I have recently aquired two Minolta 35mm camera's from my family. One is a very nice XE-7 that was my grandpa's, the second is a SRT MC-II that was my fathers. 

My inquire in this forum regards the SRT MC-II mostly. As for the XE-7 it works great and I only need a few pointers about cleaning and care. The SRT, however, has a few issues. Most in the film advance, it seems that the advance mechanism doesn't always make it a full frame, sometimes it doesn't advance the frame at all (I must admit that when this does happen I get some really neat, though overexposed, superimposed shots). Another issue is, I noticed that the in-site speed indicator within the viewfinder is seriously off, resulting in over or under exposed pictures. Also, though I've tried a variety of different speed films in the it seems that no matter the speed, my results vary from grainy to seriously grainy. Is that just a characteristic of the camera?

Does anyone on here happen to own, or have previously used, either of these cameras and can offer me some insight on them?

Thanks truly!


----------



## Brent Link (Apr 23, 2010)




----------



## compur (Apr 23, 2010)

Brent Link said:


> The SRT, however, has a few issues. Most in the film advance, it seems that the advance mechanism doesn't always make it a full frame, sometimes it doesn't advance the frame at all ...

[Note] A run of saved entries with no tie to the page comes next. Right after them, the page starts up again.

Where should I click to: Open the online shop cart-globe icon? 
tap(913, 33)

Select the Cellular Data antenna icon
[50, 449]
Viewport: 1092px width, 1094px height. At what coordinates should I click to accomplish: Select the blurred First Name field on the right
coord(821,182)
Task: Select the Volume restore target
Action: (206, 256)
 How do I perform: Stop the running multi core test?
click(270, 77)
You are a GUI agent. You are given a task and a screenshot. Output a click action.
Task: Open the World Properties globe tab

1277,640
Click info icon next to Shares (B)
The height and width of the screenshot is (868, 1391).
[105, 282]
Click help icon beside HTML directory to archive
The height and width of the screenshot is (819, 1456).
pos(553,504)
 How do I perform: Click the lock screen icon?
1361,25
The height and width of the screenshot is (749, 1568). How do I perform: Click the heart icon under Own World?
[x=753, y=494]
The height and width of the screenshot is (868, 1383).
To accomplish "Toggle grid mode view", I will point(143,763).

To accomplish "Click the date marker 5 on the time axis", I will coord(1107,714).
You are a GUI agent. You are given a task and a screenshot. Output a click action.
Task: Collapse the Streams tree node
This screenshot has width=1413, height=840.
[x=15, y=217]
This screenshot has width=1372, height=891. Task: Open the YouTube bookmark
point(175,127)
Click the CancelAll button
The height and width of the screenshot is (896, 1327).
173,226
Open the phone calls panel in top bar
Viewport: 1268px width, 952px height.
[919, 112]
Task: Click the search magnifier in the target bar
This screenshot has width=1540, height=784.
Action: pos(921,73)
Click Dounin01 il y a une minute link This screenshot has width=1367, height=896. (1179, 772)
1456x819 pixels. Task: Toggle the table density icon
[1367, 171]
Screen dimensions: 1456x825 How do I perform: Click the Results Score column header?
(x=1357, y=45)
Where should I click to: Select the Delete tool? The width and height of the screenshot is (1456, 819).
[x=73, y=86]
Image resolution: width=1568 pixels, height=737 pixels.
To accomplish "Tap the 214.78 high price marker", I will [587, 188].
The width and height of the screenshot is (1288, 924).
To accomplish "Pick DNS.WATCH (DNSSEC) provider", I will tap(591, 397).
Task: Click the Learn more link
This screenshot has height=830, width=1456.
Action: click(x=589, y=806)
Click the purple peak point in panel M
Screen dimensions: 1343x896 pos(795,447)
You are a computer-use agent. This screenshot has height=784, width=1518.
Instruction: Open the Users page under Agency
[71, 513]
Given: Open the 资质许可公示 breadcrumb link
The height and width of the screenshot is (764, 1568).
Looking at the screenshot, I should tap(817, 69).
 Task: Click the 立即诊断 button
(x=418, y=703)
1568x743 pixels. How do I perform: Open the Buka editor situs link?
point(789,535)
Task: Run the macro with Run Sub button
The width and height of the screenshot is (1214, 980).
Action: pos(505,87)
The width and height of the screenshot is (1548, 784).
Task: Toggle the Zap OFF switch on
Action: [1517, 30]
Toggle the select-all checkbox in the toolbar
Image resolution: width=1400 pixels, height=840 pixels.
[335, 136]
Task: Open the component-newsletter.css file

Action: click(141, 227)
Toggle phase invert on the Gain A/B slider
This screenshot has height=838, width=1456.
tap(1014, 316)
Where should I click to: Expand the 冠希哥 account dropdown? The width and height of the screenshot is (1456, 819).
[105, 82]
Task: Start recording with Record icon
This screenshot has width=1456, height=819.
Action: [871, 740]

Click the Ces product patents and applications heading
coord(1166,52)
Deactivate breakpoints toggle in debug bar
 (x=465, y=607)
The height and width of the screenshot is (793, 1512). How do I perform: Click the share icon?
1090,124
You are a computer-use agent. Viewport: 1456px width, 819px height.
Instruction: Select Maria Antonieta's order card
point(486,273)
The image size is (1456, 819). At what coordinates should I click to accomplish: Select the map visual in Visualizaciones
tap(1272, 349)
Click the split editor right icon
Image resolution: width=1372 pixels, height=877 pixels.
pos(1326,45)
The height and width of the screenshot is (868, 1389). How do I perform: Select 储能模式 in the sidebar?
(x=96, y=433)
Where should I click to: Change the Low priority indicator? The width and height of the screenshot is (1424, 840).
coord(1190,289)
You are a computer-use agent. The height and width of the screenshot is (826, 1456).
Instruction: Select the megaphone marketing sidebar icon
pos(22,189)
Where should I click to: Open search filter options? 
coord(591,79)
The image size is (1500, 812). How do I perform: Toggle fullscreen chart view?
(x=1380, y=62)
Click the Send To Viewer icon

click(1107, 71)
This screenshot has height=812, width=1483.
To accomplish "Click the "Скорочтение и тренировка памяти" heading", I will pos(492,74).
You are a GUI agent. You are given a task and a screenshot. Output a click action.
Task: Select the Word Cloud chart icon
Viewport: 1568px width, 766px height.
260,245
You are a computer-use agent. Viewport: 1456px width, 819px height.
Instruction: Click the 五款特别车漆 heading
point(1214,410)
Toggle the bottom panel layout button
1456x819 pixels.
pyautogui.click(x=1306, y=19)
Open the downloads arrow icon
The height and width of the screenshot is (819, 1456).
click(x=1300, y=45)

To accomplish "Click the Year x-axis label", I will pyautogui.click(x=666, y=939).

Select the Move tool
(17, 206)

The film advance problem with your SRT indicates professional service is
needed which will likely cost more than finding another body in good working 
condition.



> ... my results vary from grainy to seriously grainy. Is that just a characteristic of the camera?


No, it isn't.  The camera, when working correctly and used properly, is
capable of beautiful photos.


----------



## Brent Link (Apr 23, 2010)

Thank you, compur for your input. As for the professional service, I do have a close friend that works for Konica/Minolta in an older established shop. I asked him to ask some of the older guys there if they would be willing to look at for me. Hopefully they can fix with little to no cost. If not I'll just put it away as a keepsake from my father. Thanks once again for your insight.


----------



## Early (Apr 25, 2010)

Congrats on the XE-7.  Nice camera when the meter is calibrated correctly.

I agree with Compur on the SRT.  It's better to find a good replacement.  You can also upgrade to the 102 or 202, either of which show both shutter and aperture in the view finder and allow intention multiple exposure.  Some 102's even have mirror lock up.


----------